“Very aggressive schedule” set for new Littlerock Road bridge

For months, Thurston County Public Works inspectors have said a 1950s-era bridge riddled with cracks and sags on Littlerock Road Southwest was unsafe for heavy vehicles.

This month during demolition work, crews found proof that the bridge near 110th Avenue had already structurally failed, according to civil engineer Matt Unzelman .

“The reason it failed was due to scour,” he said. “The material washed out from one of the piers, and it settled.”

Even after crews made temporary repairs to the two-lane bridge, which the county inherited from the state, it didn’t meet current safety standards, Unzelman said.

“The bridge didn’t have any re-bar in it,” he said. “It was just concrete. ... It confirmed what we suspected all along.”

Last week, remnants of the old structure, known as the L-4 Bridge, were hauled away, and a crane began setting up a support system for its replacement.

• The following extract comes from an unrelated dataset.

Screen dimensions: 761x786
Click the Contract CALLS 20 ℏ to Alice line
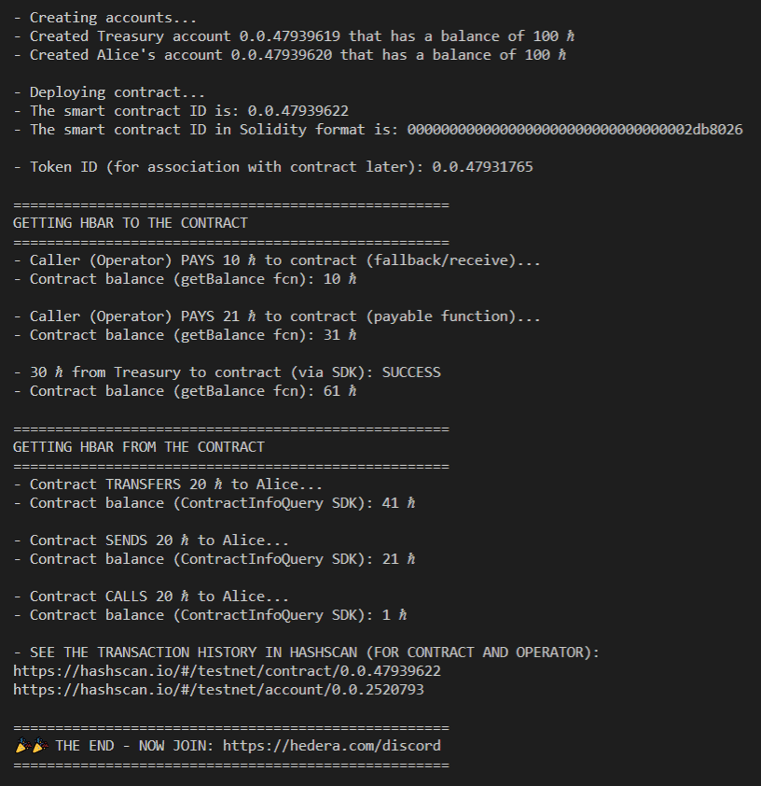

Construction manager Brandon Hicks said the new bridge, which will have a 71-foot span, is expected to open for vehicle traffic in six weeks, on Oct. 6. Work is expected to continue on the bridge after that date, but the goal is to have it ready for vehicle traffic in six weeks, he said.

The contractor, Active Construction of Tacoma, is working under a “very aggressive schedule” to meet that deadline, Hicks said. It will include long shifts and some night and weekend work, he said.

The $1.6 million bridge is being paid for with an emergency grant from the Federal Highway Bridge Program. While construction is going on, Salmon Creek is temporarily being routed through a 120-foot-long pipe, known as a stream bypass. Crews already have buried old stumps in the area to help prepare the habitat for the creek’s native Coho salmon.

“The whole goal is to have it ready for wildlife as soon as the bridge is done so that the fish can spawn,” Hicks said.

“This was a huge collaborative effort with (the state Department of) Fish & Wildlife,” Unzelman added.

A natural gas line was temporarily moved to the other side of the bridge so that it won’t be affected by the pile driving, Hicks said. Crews also had to find ways to work around other utilities such as electric and phone lines, cable and fiber optics, Unzelman said.

Hicks said there’s a high level of curiosity about the project, but he urges people to follow its progress on Thurston County Public Works’ website at www.co.thurston.wa.us/publicworks instead of visiting the construction zone.

“Obviously, with the old bridge gone, it’s impossible for people to drive through, but we actually have had several joggers and several bicyclists wander through, and we need to get the word out that the road is completely closed to everyone,” he said. “It’s for everyone’s safety.”